● Problem to solve: Repeat the lines from the start of the records through the line containing "pos(771,756)", and leave the pictures out of your answer.
─── Material for the task ───
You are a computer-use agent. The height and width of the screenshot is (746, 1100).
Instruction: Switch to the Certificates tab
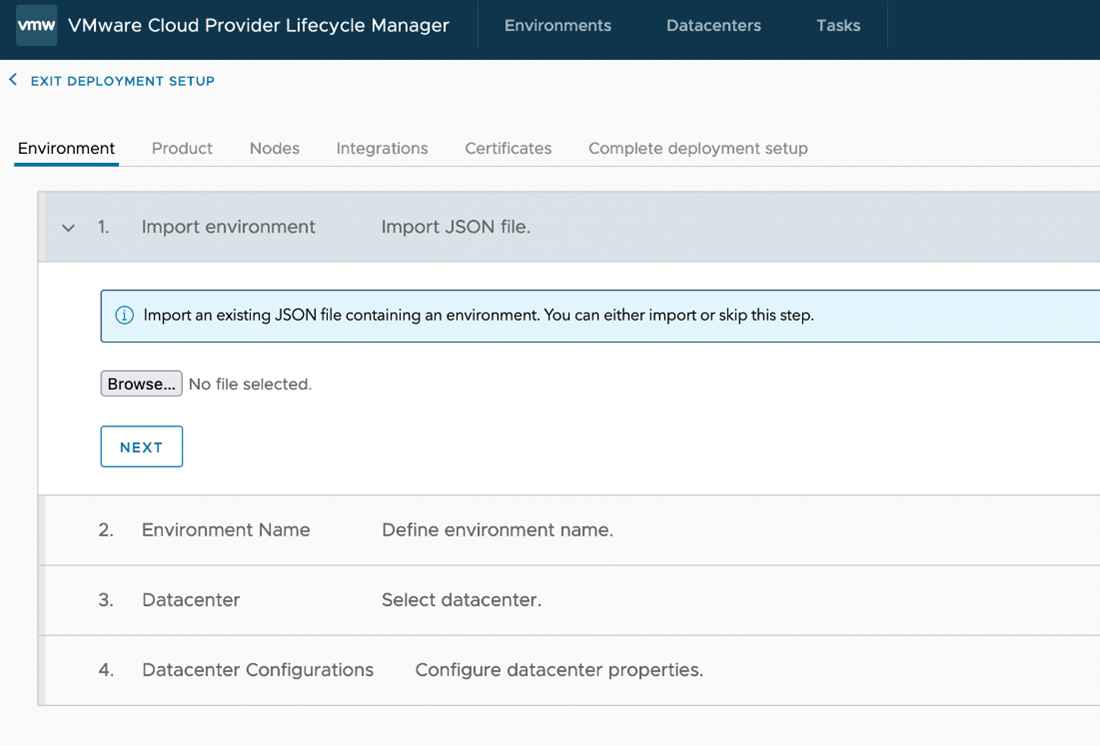click(508, 148)
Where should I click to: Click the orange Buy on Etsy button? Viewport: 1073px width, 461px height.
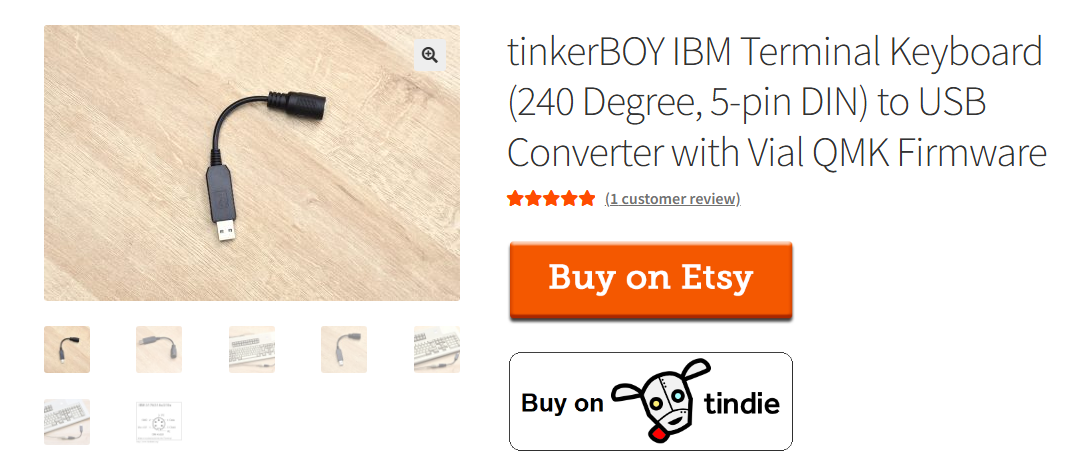pos(651,280)
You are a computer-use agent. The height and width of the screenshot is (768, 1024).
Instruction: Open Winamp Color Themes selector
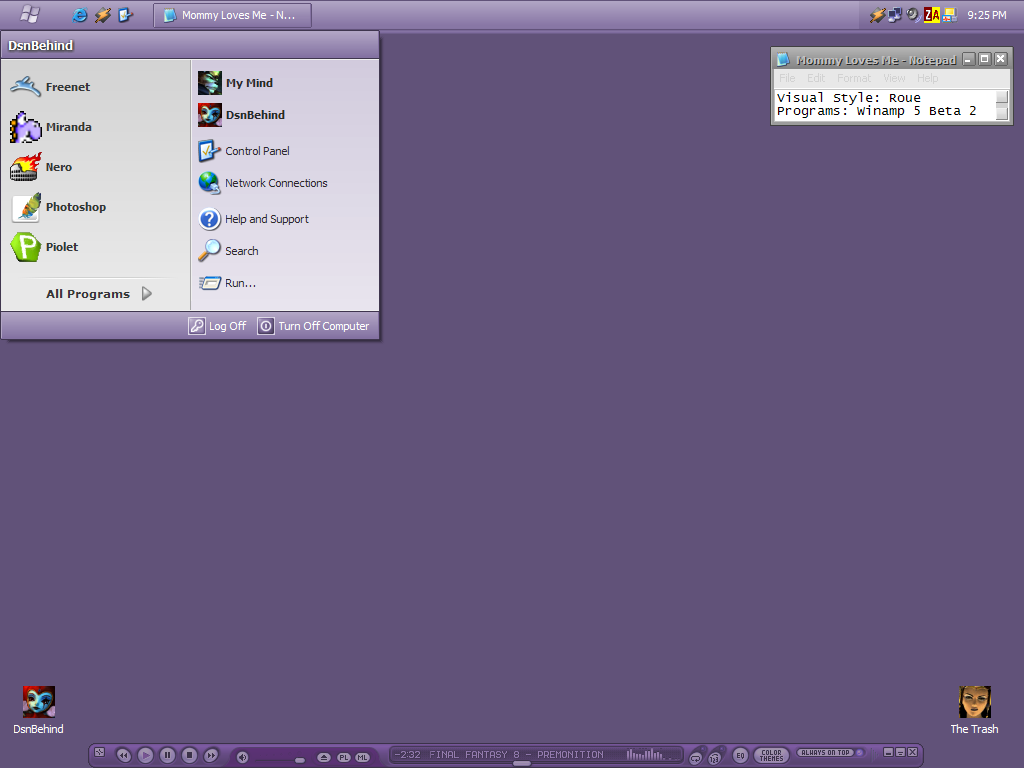pos(771,756)
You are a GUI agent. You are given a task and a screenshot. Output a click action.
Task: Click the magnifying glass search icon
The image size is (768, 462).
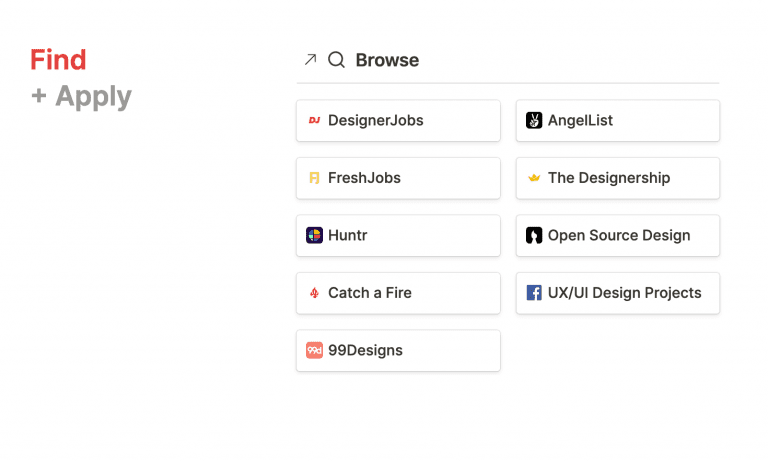[336, 60]
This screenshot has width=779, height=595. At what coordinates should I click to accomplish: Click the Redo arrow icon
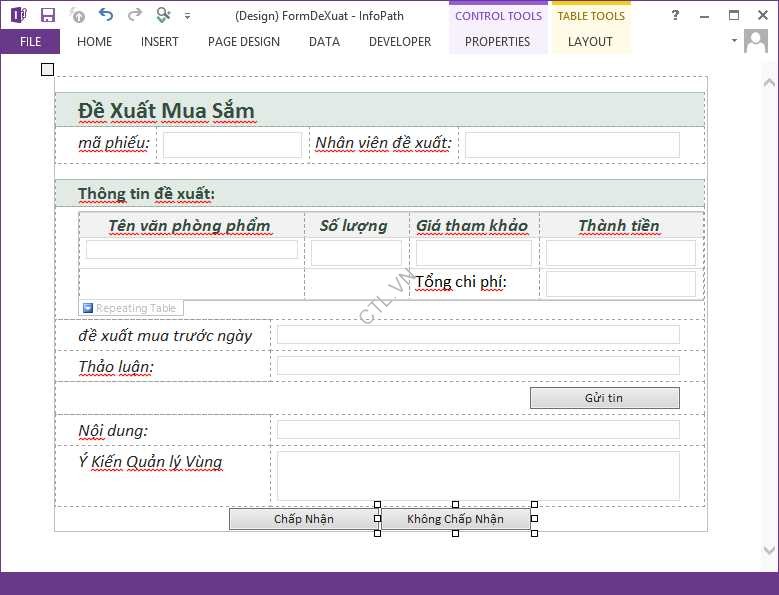(134, 15)
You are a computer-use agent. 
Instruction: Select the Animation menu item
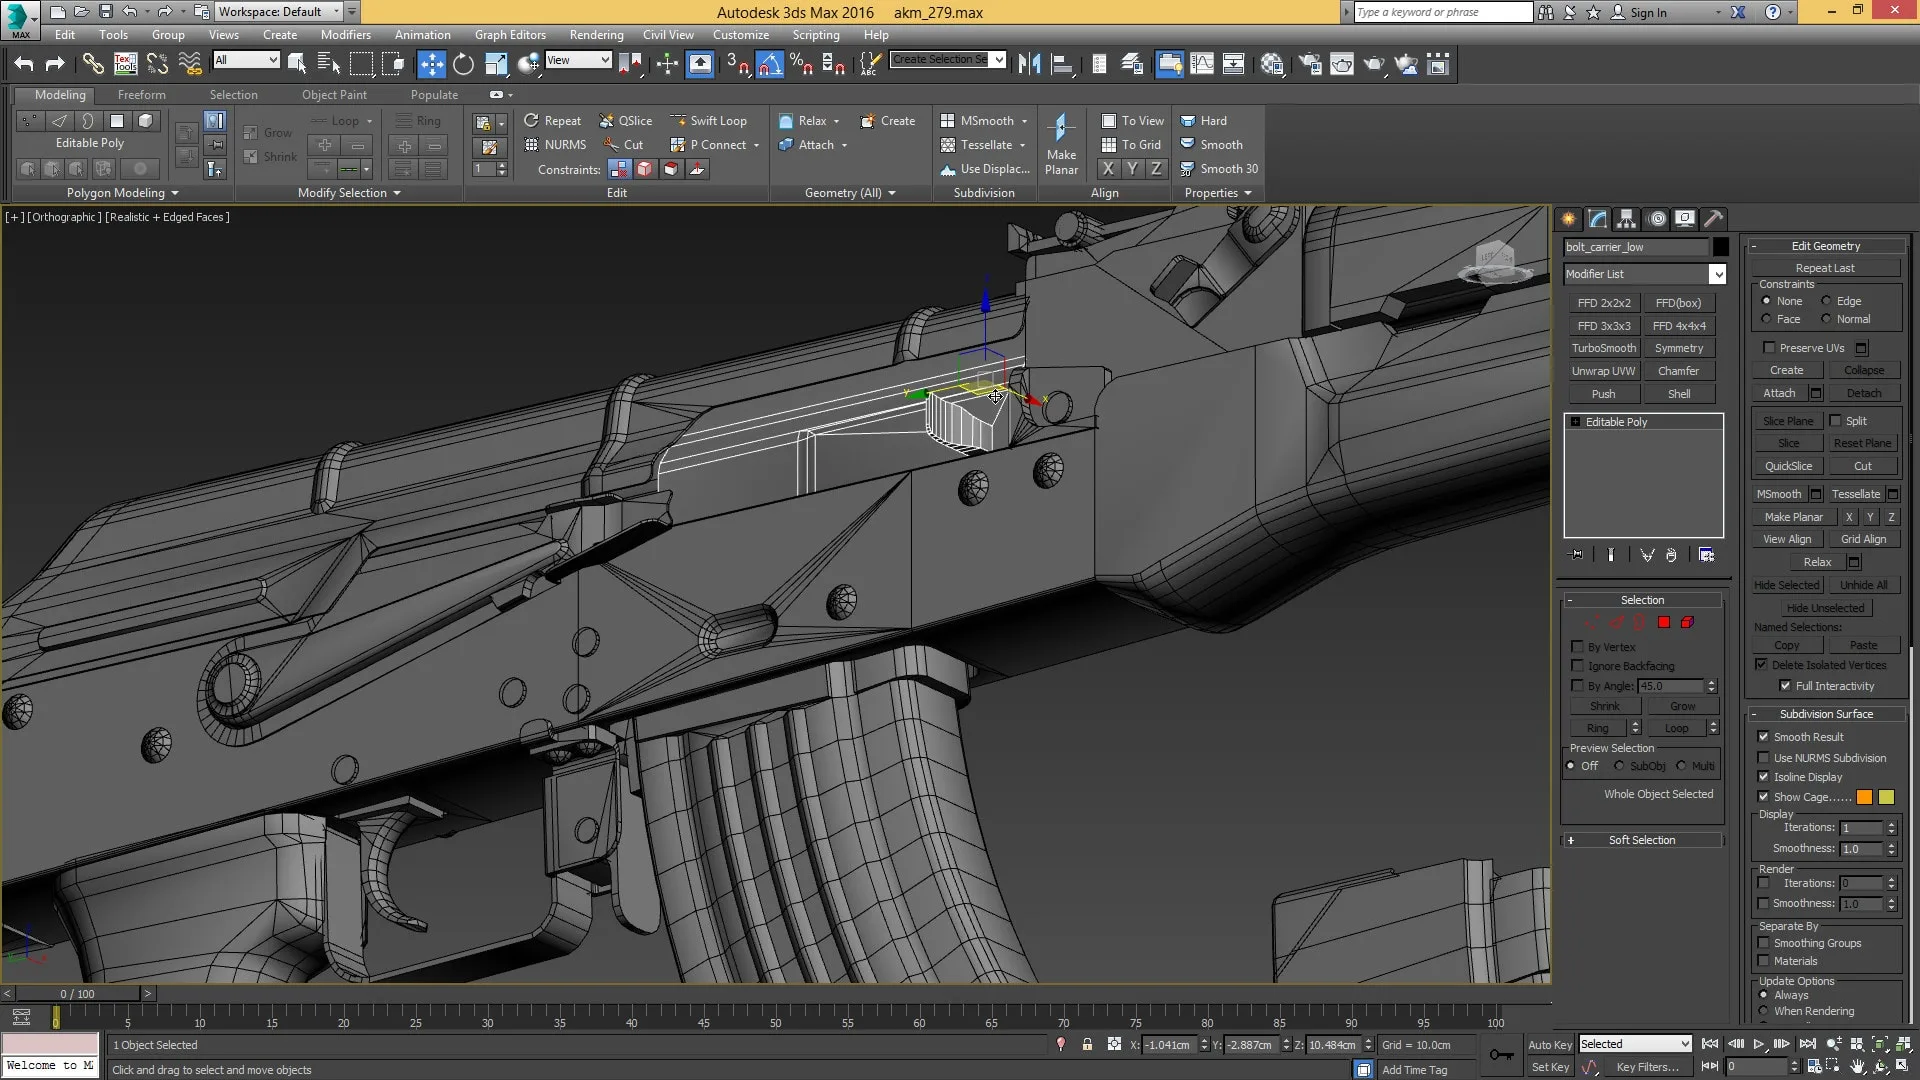pos(422,34)
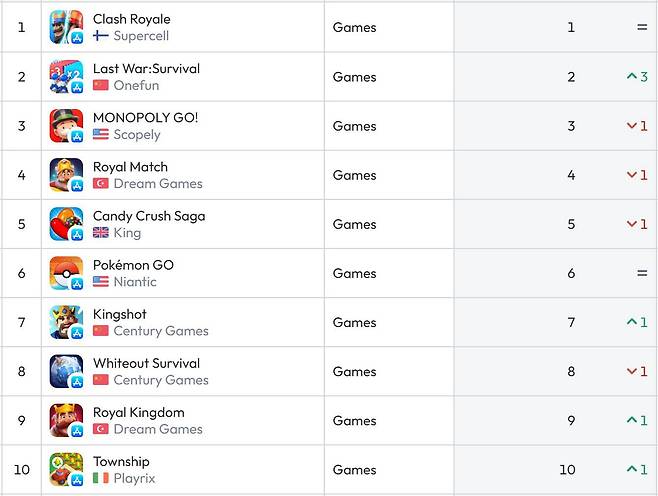The image size is (658, 496).
Task: Click the Clash Royale app icon
Action: click(66, 27)
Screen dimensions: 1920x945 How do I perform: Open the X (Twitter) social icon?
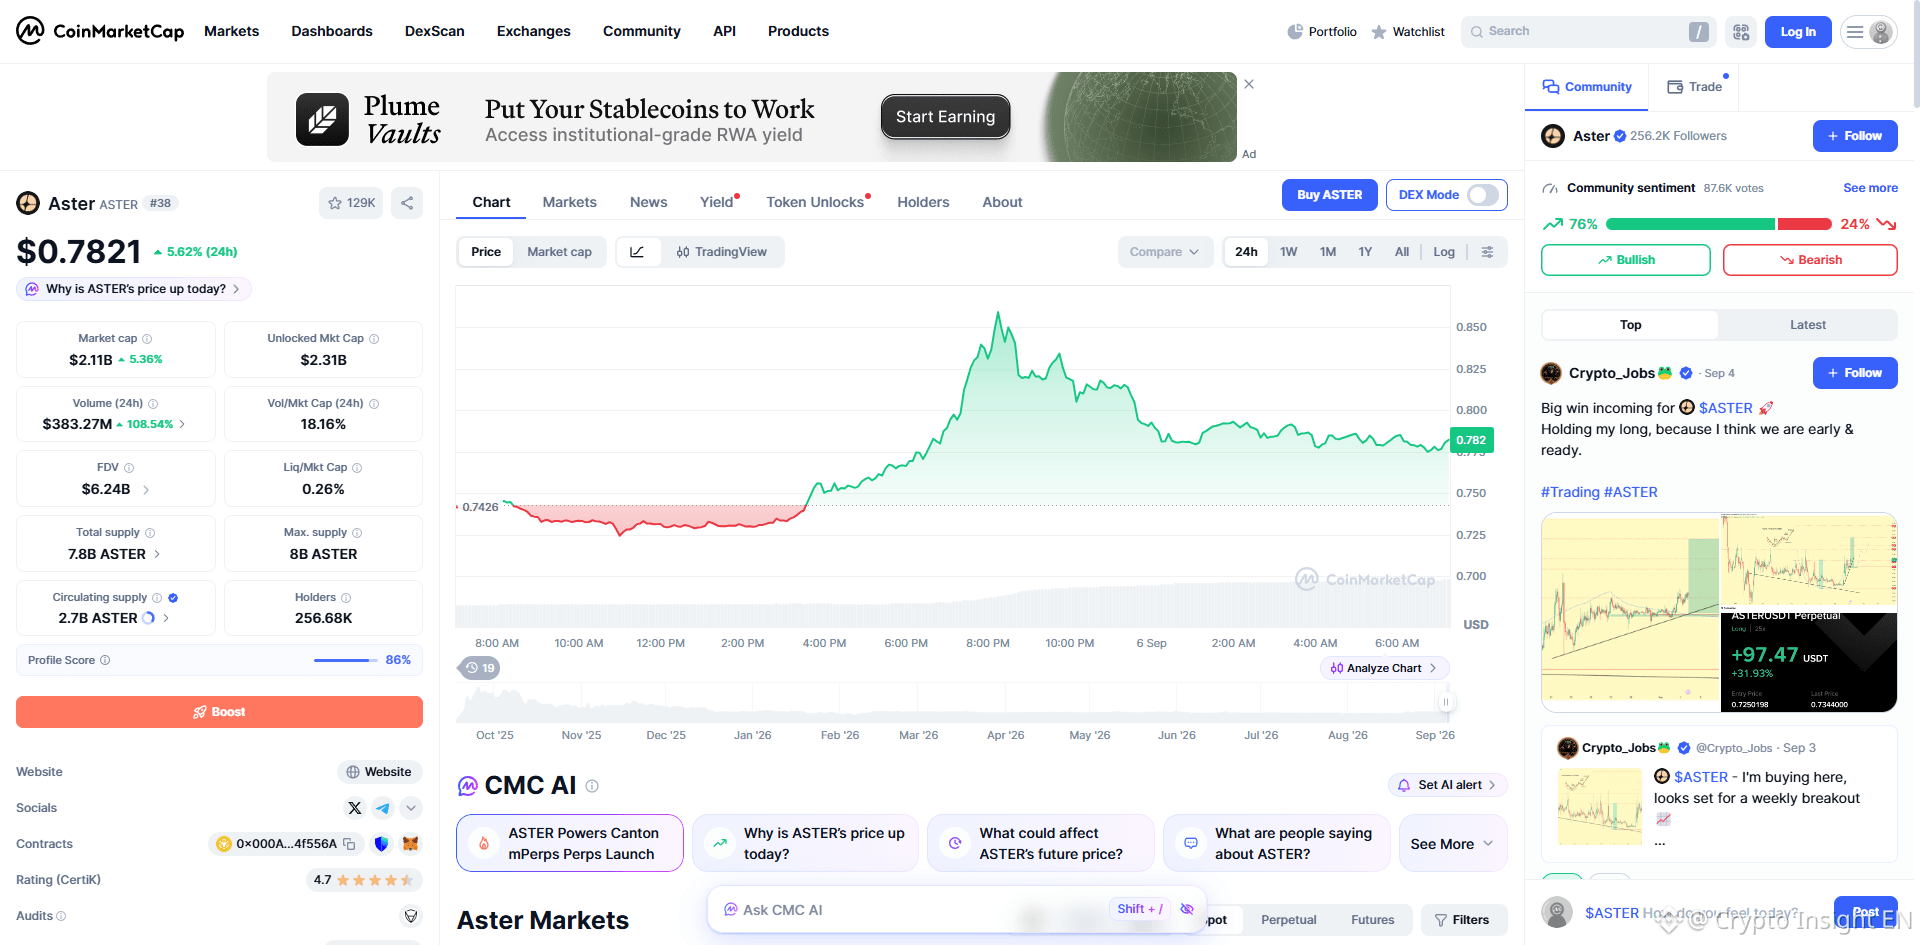(355, 808)
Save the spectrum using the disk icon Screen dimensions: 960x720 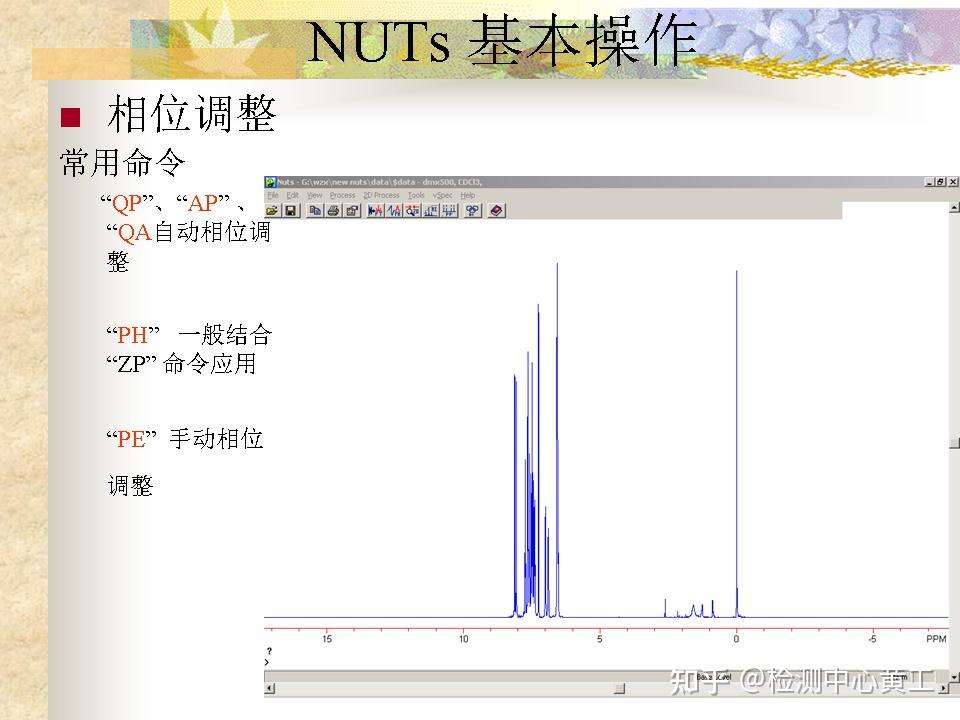click(x=290, y=210)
───
● Worked solution:
You are a computer-use agent. The height and width of the screenshot is (746, 1100).
Instruction: Switch to the Certificates tab
click(508, 148)
Where should I click to: Click the orange Buy on Etsy button? Viewport: 1073px width, 461px height.
pos(651,280)
You are a computer-use agent. The height and width of the screenshot is (768, 1024).
Instruction: Open Winamp Color Themes selector
pos(771,756)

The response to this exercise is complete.